At present, Cinemetrics is programmed handle the aspect of editing known in film studies as cutting rates. Though we tend to perceive their unfolding as continuous most films consist of segments called shots that are separated by instant breaks called cuts. Shots differ in terms of space and in terms of time. We know enough about space-related distinctions between shots, which are easy to name (shot 1: baby playing; shot 2: man looking) and categorize (shot 1: medium long high angle shot; shot 2: facial close up). Time-related differences between shots are more elusive and harder to talk about for; unlike in music or poetry with their scaled feet and measures, variations in shot length are not ones of distinction but of degree.
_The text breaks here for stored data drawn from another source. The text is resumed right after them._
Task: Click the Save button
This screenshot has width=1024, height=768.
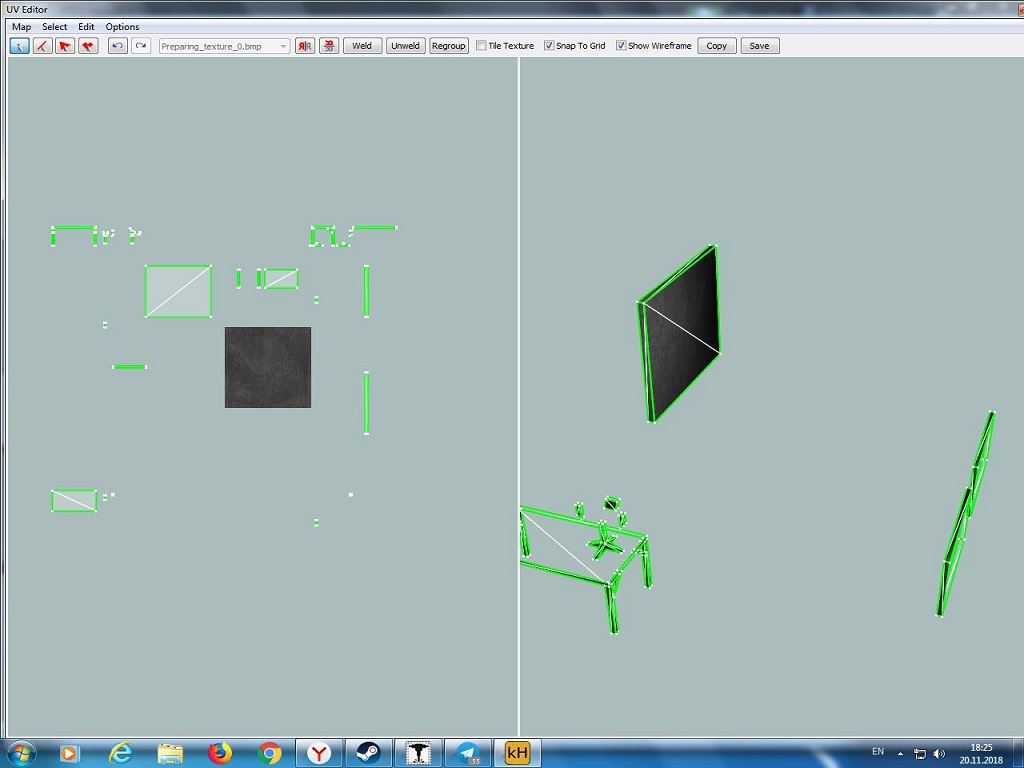Action: point(759,46)
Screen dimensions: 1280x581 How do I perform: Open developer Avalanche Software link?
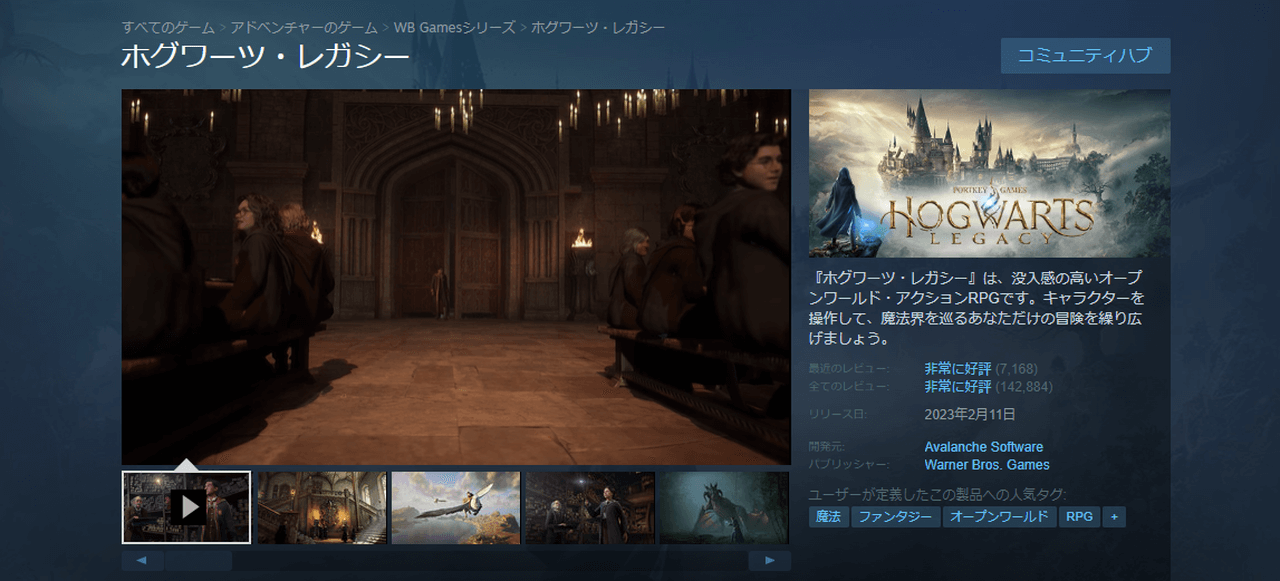coord(983,447)
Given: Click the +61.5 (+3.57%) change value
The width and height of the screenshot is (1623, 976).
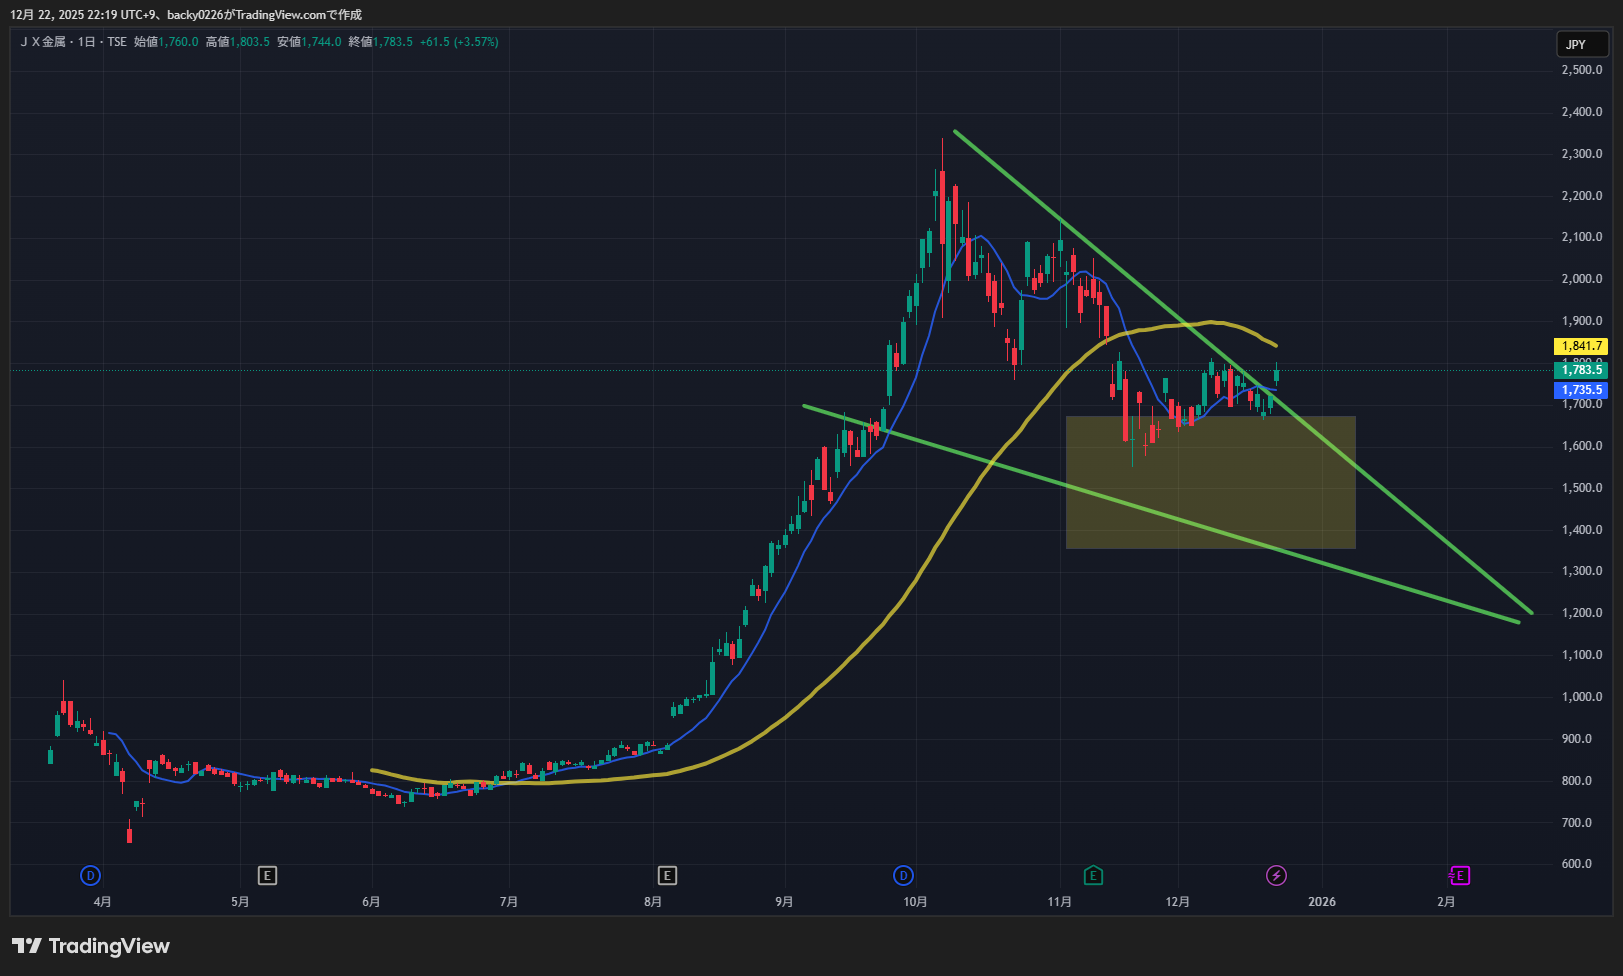Looking at the screenshot, I should pyautogui.click(x=459, y=42).
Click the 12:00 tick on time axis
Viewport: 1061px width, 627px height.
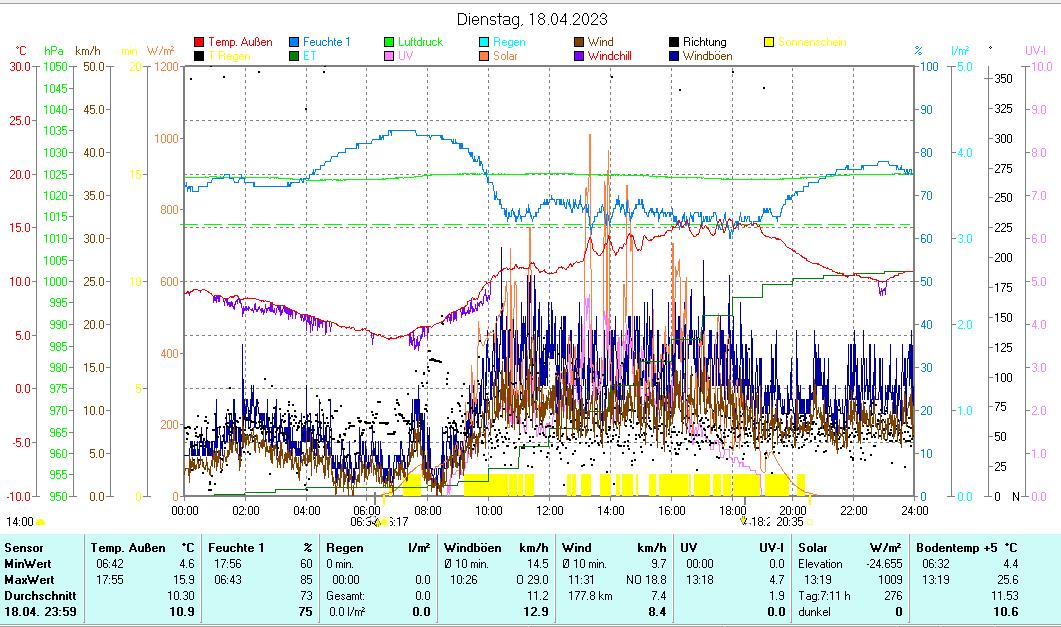549,510
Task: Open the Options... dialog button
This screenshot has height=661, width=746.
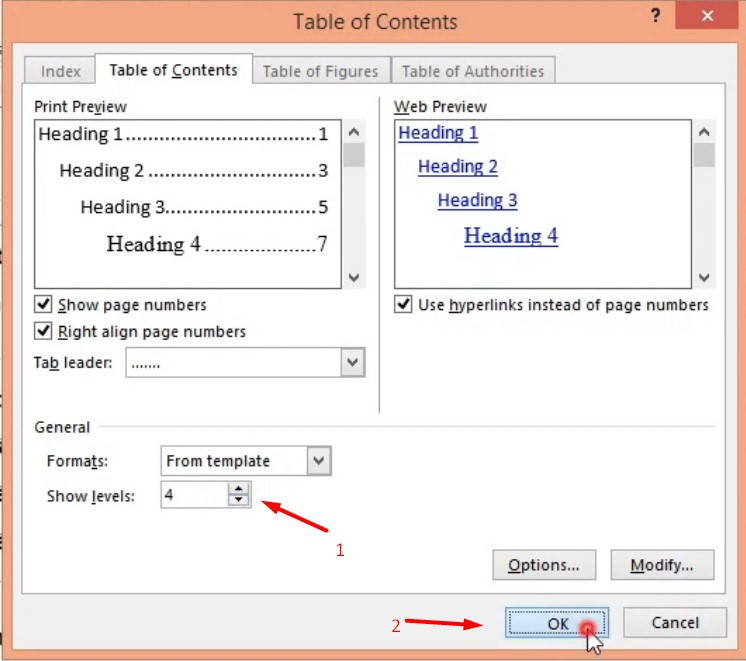Action: click(543, 565)
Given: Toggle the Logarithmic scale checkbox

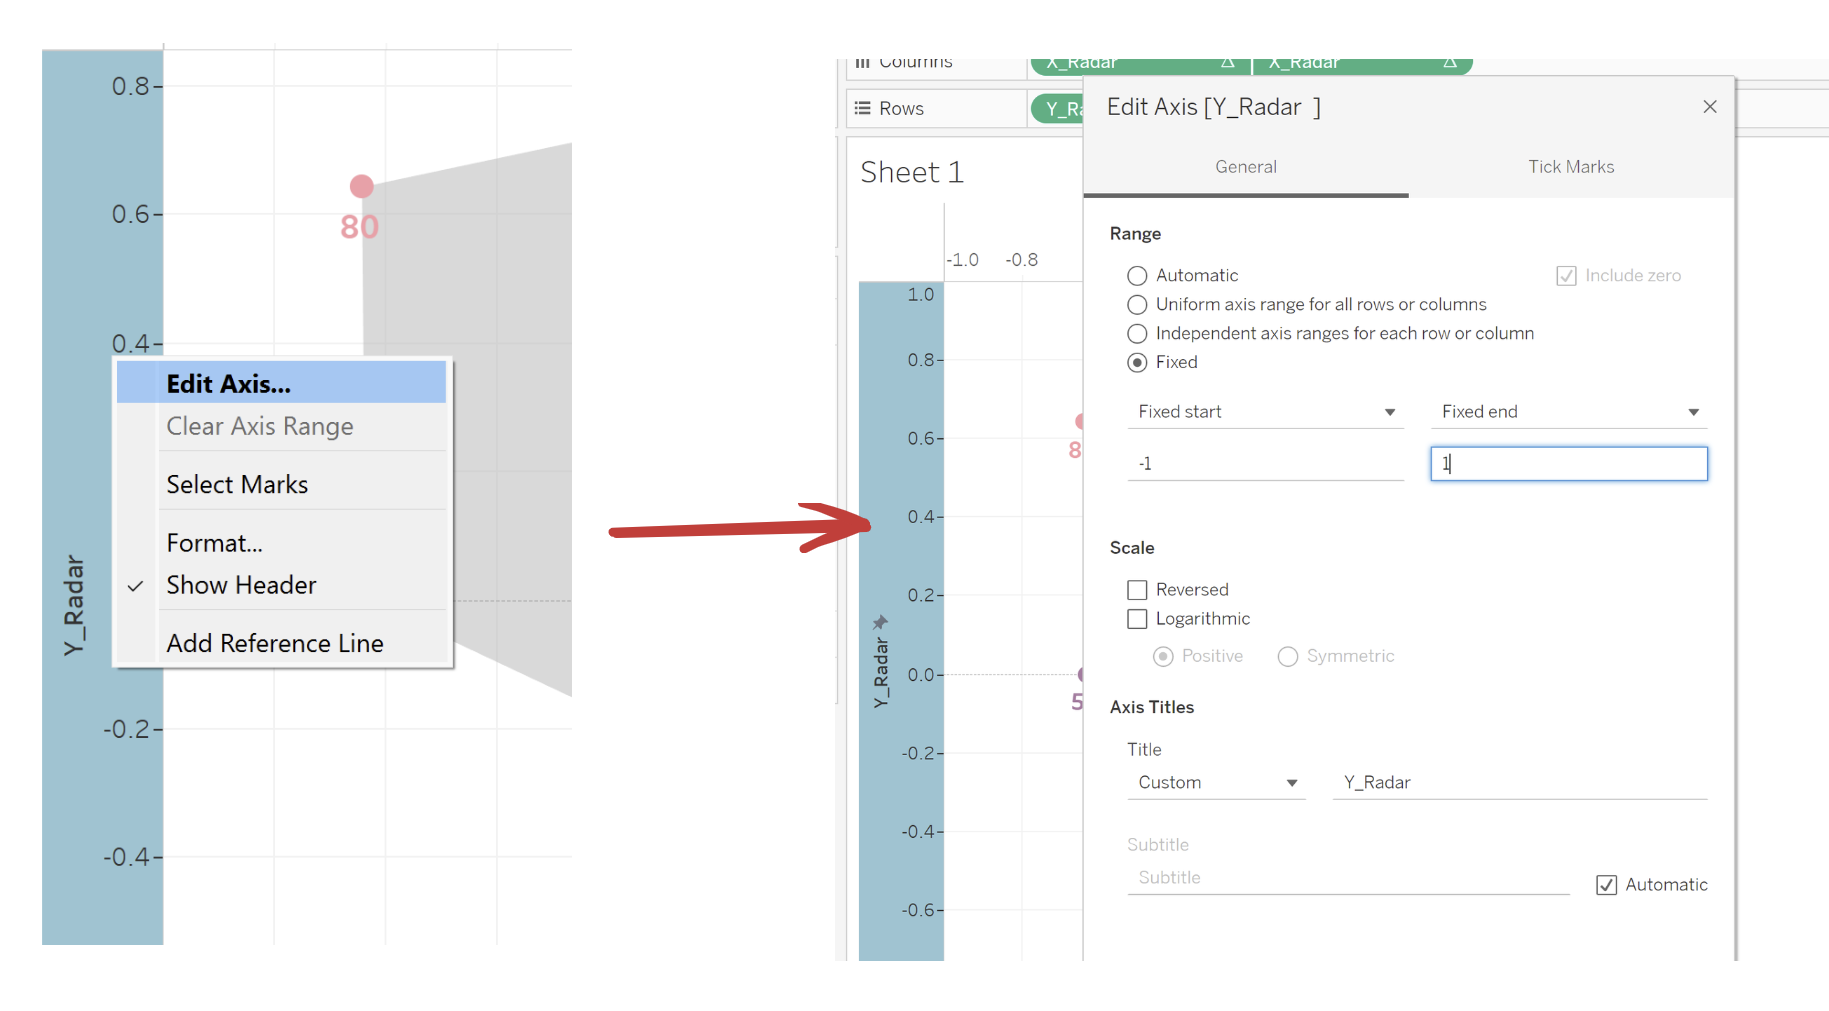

Shot lengths are sometimes convenient to present as the frequency of shot changes, or cuts, hence the term "cutting rates.” Shorter shots mean a higher cutting rate. Unsurprisingly, cutting rates are linked to the story and its space-time articulations; likewise, montage sequences meant to cover larger spaces of story time have higher cutting rates than sequences shown in real time. Less evident, but just as important, is the relationship between cutting rates and the history of film. This is this gap in our knowledge that Cinemetrics is designed to bridge.

Using Cinemetrics, we are able to obtain and present cutting-related data in a more flexible way than previously available. Rather than calculate average shot lengths (ASL) arithmetically, Cinemetrics records and stores the time-span of each separate shot. Distinct from the arithmetical ASL, which is a single datum, Cinemetrics treats each film as a database of shots and highlights its individual features. Specifically, it tells us about a film's cutting swing (standard deviations of shorter and longer shots from ASL), its cutting range (difference in seconds between the shortest and the longest shot of the film), and its dynamic profiles (polynomial trendlines that reflect fluctuations of shot lengths within the duration of the film). In the “Articles” section of our site are links to articles by a number of film scholars on movie measurement studies using Cinemetrics.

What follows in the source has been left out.